From companies that I've spoken to, ETL is becoming a big problem, as companies start using nosql databases and things like amazon redshift. I think that Etleap has a lot of potential.
@bentossell Good question!
At my previous company we spent a massive amount of development effort building and maintaining our data warehouse, but still our data analysts were frustrated: Pipelines would often fall behind, and they would have to wait for free dev cycles to get access to new data sources. I looked around and saw many companies were having the same problem. I thought there must be a better way.
Etleap lets data analysts and scientists create data pipelines through our web UI. The data pipelines pull data from any source, and data transformations can be specified through an intuitive data wrangler UI. The transformed data is loaded into their Redshift data warehouse, where analysts can use the tools they know and love to do their analysis. Etleap takes care of operating the data pipeline over time, and provides simple workflows for handling issues that arise, like schema changes and parsing errors.

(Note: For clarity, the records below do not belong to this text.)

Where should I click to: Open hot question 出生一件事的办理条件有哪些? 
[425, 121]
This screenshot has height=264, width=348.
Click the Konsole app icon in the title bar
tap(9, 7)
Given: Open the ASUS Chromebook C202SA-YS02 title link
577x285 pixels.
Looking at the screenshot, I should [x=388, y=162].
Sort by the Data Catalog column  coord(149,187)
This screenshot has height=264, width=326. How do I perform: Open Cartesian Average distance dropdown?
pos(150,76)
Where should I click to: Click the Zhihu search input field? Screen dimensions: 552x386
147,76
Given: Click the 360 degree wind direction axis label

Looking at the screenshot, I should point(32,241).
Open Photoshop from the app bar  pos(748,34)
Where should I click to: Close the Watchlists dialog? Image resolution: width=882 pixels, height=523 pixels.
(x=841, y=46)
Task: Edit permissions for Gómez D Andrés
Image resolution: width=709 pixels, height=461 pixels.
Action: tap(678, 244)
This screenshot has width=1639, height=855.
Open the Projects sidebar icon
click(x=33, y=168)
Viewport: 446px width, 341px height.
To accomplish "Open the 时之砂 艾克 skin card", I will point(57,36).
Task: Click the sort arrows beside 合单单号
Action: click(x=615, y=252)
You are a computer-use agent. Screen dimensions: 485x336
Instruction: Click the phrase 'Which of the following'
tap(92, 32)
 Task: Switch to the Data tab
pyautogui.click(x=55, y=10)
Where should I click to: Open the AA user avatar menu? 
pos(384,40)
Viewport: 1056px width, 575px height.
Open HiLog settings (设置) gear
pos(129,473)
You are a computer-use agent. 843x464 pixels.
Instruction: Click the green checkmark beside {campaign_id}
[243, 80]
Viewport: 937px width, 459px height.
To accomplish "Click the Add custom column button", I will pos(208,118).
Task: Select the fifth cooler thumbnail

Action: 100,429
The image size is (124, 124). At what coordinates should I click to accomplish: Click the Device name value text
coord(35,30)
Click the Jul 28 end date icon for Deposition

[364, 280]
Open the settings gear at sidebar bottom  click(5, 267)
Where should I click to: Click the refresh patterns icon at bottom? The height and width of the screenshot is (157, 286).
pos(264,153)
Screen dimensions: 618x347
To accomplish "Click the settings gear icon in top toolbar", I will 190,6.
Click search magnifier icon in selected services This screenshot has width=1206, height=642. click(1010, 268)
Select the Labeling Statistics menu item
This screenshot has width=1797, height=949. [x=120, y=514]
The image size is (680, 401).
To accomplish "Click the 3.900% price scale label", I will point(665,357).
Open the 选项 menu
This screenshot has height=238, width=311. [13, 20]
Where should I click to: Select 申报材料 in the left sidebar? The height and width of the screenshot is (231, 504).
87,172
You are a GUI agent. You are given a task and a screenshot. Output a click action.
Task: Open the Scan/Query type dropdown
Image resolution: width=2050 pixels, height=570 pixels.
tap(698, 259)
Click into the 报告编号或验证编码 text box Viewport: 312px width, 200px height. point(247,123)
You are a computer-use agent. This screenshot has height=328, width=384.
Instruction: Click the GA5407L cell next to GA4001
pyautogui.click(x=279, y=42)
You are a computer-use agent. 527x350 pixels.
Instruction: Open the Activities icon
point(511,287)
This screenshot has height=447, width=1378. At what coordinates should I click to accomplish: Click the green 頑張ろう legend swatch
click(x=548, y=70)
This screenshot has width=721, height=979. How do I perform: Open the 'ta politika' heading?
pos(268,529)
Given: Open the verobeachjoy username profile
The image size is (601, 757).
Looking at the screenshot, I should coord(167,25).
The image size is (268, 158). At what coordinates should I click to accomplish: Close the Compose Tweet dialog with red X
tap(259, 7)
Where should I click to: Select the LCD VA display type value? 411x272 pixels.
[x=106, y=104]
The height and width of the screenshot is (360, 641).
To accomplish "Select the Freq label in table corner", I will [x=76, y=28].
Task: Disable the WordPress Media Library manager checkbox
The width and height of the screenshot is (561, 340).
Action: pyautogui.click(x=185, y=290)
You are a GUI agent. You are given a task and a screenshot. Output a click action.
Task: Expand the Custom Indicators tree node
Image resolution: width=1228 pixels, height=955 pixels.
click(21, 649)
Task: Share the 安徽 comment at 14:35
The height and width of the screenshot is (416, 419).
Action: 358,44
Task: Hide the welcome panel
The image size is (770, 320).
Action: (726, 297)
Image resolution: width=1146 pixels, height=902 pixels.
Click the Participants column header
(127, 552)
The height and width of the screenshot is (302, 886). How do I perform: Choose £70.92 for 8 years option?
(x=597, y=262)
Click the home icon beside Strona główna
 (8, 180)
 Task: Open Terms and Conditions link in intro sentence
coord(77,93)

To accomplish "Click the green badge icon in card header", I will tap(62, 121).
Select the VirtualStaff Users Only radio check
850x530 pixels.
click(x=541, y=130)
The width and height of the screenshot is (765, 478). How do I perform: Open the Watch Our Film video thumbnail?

@mopatches Analytics teams need to integrate data from different sources - some are structured (e.g. SQL DBs, Salesforce) and some are semi-structured (log files, CSVs). Etleap's approach is to let you interact with the raw data to set up your transformations, in a way that's similar to Stanford's data wrangler (http://vis.stanford.edu/wrangler/). In addition to the usual suspects like splitting and extracting, we support common operators like parsing JSON objects/arrays and XML. Check out the screenshot at the top for an example!